September has not been kind to XRP. Pressurized by multiple mini-crashes during the month, XRP’s 30-day ROI slipped to over 12%. With little interest from retail traders, XRP was unable to keep up pace with some of its other counterparts.
However, a falling wedge pattern hoped to inject some signs of life into the dull market. At the time of writing, XRP traded at $0.93, up by 2.6% over the last 24 hours.
XRP Daily Chart
Since 7 September, XRP began taking shape within a falling wedge pattern- a setup which normally triggers an upwards breakout . Now, before realizing such an outcome, it was important to understand the current dynamics of the market.
XRP traded below its 200-SMA (green), which was an increasingly bearish sign. Furthermore, most of its indicators were under bearish control. Combined with a weak broader market, XRP was up for some more losses before a breakout can be expected. These losses could extend towards $0.75-$0.78 support, which would warrant a strong reaction from buyers. Any move below this would lead to further bleeding.

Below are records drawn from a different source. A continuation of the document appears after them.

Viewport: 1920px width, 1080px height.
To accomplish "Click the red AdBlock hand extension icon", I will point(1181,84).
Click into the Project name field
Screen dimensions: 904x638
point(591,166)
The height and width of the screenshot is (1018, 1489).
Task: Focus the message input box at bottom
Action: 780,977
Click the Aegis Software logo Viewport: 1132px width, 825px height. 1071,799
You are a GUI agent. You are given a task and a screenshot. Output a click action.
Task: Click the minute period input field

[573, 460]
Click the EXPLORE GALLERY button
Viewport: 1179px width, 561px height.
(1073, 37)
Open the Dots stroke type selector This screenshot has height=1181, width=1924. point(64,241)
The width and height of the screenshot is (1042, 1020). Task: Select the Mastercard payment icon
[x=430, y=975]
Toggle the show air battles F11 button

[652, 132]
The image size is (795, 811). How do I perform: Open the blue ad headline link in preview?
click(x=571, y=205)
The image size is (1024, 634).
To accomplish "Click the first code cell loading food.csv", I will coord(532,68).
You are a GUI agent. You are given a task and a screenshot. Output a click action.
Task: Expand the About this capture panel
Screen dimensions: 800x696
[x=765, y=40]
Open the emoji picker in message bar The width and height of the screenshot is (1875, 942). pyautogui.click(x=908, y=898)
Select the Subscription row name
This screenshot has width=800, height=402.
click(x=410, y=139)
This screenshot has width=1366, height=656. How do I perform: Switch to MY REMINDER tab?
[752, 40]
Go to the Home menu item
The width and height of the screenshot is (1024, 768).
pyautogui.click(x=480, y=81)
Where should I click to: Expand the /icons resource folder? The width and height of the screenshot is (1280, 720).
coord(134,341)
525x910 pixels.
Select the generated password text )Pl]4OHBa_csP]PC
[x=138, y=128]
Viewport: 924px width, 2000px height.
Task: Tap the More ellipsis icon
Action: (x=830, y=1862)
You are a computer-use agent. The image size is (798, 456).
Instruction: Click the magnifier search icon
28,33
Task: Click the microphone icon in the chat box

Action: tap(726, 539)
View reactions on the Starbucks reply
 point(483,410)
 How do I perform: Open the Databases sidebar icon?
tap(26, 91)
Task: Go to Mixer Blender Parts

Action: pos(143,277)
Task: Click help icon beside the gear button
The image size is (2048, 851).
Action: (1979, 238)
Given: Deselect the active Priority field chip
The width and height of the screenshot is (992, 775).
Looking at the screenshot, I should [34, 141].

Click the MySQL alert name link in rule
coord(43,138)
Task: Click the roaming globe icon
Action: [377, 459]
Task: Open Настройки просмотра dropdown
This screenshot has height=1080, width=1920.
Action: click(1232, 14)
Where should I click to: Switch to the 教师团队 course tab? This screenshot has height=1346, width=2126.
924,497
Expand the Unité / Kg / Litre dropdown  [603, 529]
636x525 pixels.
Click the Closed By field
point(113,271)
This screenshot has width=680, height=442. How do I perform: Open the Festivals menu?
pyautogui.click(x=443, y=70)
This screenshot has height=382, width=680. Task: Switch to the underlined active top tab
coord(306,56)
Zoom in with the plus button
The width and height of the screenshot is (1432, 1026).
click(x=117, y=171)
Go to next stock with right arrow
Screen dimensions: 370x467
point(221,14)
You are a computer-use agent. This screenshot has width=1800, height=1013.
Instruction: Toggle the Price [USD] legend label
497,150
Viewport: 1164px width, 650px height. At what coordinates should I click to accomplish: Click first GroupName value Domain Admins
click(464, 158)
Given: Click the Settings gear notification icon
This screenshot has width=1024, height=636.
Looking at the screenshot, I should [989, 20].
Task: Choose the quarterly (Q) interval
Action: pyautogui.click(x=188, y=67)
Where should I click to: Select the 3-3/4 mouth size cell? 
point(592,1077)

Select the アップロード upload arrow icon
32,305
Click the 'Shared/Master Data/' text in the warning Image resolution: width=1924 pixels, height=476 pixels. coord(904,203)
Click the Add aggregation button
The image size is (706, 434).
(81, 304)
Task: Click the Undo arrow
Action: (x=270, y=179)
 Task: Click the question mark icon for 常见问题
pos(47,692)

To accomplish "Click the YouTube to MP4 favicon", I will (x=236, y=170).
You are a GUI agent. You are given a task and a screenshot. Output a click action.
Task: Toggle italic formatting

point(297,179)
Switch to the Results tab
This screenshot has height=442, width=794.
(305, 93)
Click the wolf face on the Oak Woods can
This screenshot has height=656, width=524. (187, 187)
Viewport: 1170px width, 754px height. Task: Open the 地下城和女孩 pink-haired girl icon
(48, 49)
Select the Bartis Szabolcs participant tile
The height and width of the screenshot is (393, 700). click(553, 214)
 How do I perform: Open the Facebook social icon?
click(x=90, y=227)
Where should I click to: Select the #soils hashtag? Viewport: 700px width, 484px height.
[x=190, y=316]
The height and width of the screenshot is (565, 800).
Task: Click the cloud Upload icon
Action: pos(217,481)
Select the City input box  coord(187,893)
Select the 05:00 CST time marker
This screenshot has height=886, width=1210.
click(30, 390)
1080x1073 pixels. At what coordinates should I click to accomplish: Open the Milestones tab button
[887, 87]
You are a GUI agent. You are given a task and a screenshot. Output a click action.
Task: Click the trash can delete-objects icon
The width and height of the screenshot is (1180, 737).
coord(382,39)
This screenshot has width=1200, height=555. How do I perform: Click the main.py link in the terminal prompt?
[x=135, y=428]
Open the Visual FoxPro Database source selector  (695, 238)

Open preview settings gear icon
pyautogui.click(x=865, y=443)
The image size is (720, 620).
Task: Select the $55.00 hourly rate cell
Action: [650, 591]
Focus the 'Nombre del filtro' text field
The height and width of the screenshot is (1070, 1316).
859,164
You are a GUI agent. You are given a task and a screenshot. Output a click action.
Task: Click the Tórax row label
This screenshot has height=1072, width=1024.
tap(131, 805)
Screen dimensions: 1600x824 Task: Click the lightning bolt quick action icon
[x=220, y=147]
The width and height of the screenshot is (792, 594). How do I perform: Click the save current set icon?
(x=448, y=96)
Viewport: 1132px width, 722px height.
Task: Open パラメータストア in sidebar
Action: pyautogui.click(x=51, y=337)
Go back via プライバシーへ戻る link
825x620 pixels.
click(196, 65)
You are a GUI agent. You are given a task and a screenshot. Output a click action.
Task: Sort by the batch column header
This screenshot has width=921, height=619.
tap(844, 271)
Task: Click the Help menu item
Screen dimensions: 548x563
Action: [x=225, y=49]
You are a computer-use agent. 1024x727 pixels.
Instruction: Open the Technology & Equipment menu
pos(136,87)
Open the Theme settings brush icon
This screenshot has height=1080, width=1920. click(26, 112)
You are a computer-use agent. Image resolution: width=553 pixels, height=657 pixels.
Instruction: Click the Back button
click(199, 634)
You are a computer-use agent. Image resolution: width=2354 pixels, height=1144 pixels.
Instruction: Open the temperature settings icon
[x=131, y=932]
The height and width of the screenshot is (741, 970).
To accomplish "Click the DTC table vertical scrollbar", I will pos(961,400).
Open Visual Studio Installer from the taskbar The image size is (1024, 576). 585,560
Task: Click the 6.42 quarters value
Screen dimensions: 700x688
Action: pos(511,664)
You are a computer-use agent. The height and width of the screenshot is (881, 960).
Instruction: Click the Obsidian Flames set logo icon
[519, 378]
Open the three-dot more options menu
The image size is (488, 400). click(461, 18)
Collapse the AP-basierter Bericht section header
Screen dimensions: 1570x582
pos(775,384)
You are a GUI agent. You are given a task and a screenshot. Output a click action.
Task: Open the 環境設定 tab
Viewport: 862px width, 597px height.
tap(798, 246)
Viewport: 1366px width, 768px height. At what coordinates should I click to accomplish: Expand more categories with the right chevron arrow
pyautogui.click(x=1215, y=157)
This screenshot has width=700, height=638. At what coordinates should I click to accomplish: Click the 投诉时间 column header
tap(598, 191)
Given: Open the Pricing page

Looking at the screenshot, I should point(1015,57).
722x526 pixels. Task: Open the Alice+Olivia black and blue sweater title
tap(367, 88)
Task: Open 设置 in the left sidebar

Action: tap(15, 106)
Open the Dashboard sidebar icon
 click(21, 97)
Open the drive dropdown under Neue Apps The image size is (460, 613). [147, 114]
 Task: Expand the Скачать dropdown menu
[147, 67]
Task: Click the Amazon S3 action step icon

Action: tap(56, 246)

For bullish traders, a breakout can be expected once XRP shows signs of a reversal between $0.75-$0.78. A rebound on strong volumes would heighten chances of a comeback towards the $1-mark. Price ceilings of $1.05, $1.12 and $1.30 would then be challenged.
XRP’s RSI has been weakening since mid-August. Based on the sloping trendline, the RSI would extend to lower levels before reversing trajectory. A bearish twin peak on the Awesome Oscillator also dragged the index below its half-line, while the MACD did not fare too well either. Each of these readings attracted more sellers, exposing XRP to further losses.
Based on the abovementioned factors, XRP would continue to shed its value in the coming days. However, a support zone of $0.75-$0.78 was XRP’s best bet to trigger an upwards breakout from its falling wedge. This would pave way for a comeback above $1, and possibly towards $1.29 in an extreme bullish scenario.